__Work to be completed__:
Beneath this line are the data; copy exactly the part of them that opens with the line containing "- Anunturi auto/moto (1240, 729)" and closes with the line containing "Companii (1206, 171)", and only that part.

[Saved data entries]
■ ■ ■ ■

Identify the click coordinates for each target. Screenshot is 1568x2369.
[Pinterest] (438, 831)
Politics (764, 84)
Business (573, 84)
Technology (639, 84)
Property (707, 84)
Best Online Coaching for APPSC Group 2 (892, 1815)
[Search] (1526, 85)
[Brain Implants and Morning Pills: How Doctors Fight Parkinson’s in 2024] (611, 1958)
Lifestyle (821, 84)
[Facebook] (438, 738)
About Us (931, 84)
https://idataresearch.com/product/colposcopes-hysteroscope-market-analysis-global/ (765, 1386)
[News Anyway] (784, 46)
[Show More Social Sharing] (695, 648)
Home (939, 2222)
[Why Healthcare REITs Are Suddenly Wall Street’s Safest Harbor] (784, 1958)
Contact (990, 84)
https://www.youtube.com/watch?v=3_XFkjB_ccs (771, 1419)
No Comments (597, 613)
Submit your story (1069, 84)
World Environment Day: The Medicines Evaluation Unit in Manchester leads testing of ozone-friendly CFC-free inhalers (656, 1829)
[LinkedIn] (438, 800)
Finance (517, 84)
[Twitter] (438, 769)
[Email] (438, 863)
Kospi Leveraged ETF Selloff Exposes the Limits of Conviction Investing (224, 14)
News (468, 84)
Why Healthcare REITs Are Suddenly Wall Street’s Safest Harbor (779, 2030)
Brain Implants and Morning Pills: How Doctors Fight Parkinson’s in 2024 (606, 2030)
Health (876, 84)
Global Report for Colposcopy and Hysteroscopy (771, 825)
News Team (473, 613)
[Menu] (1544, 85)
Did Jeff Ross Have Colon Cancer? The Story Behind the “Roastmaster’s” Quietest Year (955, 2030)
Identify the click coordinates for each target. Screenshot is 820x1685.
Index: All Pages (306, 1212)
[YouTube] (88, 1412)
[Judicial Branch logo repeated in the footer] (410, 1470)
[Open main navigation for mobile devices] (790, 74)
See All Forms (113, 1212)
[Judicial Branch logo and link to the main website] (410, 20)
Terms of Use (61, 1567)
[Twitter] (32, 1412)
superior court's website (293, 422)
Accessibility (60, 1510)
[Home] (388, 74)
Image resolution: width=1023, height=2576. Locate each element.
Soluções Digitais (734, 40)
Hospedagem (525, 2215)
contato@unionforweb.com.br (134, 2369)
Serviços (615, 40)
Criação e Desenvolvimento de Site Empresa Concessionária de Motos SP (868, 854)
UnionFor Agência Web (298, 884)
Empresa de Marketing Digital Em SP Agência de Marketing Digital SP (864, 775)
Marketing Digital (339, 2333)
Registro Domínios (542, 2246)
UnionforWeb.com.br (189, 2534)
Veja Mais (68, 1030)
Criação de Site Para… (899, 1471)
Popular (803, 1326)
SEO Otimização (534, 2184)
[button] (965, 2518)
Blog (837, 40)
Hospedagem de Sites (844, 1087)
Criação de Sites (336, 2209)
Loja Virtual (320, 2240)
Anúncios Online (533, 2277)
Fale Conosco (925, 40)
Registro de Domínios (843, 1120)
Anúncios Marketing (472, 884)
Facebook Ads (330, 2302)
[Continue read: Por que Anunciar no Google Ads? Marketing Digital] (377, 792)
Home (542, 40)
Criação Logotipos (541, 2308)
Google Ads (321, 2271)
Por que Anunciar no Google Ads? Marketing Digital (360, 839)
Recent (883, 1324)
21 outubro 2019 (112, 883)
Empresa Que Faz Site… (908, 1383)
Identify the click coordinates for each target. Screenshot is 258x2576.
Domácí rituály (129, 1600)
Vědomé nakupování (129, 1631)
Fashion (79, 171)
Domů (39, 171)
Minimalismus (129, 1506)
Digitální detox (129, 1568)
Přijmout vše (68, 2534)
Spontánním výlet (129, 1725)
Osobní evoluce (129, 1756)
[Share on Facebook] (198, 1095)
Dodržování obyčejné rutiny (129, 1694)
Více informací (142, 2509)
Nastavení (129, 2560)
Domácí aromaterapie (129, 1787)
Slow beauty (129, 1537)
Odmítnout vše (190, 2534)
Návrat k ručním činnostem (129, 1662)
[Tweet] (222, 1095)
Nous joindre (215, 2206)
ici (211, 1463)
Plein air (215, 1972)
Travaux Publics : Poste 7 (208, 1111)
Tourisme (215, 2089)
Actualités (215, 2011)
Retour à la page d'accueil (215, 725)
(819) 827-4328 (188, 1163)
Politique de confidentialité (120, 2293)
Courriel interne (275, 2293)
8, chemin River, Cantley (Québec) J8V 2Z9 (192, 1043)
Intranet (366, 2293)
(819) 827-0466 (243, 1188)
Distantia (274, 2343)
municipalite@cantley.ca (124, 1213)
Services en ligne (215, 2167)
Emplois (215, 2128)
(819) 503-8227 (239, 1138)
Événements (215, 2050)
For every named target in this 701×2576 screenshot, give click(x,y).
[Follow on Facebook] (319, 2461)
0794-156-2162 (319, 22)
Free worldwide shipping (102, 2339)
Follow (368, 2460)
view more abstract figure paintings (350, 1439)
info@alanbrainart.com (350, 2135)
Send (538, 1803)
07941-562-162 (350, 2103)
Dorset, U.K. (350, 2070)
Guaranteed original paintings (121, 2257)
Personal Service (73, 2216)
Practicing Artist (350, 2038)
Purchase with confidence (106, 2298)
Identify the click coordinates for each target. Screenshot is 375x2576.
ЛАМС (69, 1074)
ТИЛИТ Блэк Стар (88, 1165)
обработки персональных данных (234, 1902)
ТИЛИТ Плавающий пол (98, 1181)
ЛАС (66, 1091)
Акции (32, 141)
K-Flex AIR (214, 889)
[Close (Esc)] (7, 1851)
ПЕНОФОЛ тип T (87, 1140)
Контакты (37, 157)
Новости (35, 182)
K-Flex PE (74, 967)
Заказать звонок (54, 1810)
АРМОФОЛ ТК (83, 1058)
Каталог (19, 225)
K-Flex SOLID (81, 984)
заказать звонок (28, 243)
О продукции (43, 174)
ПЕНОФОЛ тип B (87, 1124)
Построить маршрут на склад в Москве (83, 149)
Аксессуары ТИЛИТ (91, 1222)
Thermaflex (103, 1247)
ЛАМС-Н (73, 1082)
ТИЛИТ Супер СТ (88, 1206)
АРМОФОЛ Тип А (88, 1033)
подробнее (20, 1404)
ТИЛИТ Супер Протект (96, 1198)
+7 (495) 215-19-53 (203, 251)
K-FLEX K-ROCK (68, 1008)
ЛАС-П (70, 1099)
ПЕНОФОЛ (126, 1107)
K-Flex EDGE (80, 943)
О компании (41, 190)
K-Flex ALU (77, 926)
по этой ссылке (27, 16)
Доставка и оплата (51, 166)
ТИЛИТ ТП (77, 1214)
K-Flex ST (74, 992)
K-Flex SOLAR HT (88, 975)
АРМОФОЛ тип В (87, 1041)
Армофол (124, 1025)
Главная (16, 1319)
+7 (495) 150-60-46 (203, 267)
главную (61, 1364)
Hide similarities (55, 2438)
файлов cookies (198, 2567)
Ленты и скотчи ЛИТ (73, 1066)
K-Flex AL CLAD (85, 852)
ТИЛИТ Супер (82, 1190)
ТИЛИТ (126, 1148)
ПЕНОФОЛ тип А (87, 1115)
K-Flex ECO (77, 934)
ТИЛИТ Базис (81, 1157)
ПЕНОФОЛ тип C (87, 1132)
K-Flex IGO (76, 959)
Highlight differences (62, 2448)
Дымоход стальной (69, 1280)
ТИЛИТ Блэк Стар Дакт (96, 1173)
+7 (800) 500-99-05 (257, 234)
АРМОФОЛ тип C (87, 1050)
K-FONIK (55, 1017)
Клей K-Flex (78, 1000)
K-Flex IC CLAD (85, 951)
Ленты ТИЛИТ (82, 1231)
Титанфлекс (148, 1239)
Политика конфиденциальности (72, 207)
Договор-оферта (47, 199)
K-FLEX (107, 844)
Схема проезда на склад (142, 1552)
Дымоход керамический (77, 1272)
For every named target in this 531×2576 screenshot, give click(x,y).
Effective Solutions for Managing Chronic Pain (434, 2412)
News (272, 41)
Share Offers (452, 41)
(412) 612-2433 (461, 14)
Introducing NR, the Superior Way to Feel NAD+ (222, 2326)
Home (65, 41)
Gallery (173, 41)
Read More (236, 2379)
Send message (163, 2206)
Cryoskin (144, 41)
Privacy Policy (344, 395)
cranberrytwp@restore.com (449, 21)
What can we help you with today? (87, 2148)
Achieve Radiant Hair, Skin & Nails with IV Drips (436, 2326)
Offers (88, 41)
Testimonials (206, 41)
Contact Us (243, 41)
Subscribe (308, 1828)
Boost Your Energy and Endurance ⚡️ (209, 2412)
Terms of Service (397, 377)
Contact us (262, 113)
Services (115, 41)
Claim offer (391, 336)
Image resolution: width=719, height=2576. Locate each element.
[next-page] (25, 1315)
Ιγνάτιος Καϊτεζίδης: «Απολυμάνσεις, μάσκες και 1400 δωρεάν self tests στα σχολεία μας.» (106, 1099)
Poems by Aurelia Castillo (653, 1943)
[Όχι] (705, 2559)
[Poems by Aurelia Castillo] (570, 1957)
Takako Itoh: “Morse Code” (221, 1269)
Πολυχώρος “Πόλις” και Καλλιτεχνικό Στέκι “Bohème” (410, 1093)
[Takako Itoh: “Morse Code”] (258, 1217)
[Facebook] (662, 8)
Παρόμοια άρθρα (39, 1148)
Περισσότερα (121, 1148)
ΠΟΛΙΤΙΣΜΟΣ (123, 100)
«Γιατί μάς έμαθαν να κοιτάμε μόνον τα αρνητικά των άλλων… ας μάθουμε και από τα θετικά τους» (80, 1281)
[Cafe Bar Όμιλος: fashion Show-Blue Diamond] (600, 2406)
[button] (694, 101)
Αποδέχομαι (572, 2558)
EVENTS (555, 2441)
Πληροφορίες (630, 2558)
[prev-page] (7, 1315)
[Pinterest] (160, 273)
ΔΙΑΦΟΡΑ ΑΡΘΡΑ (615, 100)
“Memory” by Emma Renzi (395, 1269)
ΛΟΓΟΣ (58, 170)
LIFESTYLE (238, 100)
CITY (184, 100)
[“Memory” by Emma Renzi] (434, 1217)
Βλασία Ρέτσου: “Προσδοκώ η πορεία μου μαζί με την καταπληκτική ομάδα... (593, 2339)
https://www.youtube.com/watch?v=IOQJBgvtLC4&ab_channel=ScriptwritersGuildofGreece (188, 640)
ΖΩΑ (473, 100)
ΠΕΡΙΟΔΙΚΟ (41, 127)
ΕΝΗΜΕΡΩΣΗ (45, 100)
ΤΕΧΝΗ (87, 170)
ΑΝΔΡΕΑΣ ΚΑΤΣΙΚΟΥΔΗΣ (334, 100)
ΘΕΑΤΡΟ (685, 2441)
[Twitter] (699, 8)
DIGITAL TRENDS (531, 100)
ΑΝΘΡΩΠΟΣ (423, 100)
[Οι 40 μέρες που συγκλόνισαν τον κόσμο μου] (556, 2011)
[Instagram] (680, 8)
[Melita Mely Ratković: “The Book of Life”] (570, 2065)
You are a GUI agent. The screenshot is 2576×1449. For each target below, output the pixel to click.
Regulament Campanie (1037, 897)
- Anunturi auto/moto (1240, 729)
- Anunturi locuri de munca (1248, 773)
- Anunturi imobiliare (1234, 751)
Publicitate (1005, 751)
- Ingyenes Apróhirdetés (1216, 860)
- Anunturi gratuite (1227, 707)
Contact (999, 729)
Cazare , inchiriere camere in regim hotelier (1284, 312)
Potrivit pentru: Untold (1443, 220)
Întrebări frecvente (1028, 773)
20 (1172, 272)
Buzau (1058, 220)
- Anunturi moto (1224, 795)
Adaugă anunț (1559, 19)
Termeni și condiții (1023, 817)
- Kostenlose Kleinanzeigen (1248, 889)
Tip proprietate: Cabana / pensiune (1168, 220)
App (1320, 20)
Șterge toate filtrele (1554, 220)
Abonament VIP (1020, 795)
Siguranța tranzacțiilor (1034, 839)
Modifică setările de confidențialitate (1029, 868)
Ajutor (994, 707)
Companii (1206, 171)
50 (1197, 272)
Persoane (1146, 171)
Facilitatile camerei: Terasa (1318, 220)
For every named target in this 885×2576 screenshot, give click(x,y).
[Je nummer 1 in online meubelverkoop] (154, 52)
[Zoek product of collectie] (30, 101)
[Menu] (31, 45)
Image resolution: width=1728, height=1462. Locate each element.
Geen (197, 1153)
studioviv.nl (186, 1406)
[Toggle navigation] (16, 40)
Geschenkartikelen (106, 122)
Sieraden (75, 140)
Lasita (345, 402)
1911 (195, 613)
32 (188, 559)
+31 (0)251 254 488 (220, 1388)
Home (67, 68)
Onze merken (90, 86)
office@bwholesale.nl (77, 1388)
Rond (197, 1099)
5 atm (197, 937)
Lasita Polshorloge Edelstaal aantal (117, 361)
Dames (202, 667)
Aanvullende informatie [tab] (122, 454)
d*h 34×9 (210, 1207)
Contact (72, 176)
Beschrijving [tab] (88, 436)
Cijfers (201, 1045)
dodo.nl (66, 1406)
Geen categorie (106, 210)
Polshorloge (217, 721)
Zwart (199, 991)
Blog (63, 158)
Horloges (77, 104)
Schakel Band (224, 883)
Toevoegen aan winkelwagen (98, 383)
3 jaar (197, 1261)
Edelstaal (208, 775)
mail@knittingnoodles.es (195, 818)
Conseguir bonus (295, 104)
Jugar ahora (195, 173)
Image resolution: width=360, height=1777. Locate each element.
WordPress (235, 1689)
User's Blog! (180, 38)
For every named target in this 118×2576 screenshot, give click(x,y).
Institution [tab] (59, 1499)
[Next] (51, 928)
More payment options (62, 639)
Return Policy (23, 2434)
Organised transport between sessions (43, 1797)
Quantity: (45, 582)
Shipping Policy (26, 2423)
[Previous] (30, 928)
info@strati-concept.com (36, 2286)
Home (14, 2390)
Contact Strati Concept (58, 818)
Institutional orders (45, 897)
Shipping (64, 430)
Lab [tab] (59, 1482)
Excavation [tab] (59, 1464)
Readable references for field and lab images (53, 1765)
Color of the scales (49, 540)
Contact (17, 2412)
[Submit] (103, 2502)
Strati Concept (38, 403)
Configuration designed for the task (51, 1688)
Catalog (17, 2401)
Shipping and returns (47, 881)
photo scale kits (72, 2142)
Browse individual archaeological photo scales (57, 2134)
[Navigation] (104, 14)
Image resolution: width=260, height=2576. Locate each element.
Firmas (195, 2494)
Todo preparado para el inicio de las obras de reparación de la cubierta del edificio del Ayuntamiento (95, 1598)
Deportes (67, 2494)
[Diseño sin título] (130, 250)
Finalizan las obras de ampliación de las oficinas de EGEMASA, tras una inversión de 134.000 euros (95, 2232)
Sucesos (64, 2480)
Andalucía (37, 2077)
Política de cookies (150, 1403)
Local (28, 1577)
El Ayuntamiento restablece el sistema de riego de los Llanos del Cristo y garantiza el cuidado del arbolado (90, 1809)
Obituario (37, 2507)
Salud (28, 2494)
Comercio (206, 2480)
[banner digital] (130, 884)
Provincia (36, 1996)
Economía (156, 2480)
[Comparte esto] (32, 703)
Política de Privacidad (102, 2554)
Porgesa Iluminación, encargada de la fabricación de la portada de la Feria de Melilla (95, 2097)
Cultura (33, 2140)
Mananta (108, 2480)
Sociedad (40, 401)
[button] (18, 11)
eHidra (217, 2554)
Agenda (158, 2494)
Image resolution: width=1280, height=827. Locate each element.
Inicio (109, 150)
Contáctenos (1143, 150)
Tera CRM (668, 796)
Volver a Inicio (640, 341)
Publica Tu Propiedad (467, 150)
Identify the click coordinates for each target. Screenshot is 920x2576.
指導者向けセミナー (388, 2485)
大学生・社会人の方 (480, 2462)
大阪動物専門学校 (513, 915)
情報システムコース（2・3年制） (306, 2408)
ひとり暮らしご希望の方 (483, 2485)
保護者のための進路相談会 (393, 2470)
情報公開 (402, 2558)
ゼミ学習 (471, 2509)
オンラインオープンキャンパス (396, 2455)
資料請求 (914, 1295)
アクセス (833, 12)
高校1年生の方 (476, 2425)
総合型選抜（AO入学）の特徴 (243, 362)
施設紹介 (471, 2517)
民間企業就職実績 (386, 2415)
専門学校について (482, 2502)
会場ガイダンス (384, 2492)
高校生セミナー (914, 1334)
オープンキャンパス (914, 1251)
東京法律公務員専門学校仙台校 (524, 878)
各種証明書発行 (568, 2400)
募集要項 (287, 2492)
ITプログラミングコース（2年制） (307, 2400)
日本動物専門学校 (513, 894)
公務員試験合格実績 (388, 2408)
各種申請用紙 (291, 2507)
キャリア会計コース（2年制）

■ ■ ■ ■

__Solution to this task__:
- Anunturi auto/moto (1240, 729)
- Anunturi locuri de munca (1248, 773)
- Anunturi imobiliare (1234, 751)
Publicitate (1005, 751)
- Ingyenes Apróhirdetés (1216, 860)
- Anunturi gratuite (1227, 707)
Contact (999, 729)
Cazare , inchiriere camere in regim hotelier (1284, 312)
Potrivit pentru: Untold (1443, 220)
Întrebări frecvente (1028, 773)
20 (1172, 272)
Buzau (1058, 220)
- Anunturi moto (1224, 795)
Adaugă anunț (1559, 19)
Termeni și condiții (1023, 817)
- Kostenlose Kleinanzeigen (1248, 889)
Tip proprietate: Cabana / pensiune (1168, 220)
App (1320, 20)
Șterge toate filtrele (1554, 220)
Abonament VIP (1020, 795)
Siguranța tranzacțiilor (1034, 839)
Modifică setările de confidențialitate (1029, 868)
Ajutor (994, 707)
Companii (1206, 171)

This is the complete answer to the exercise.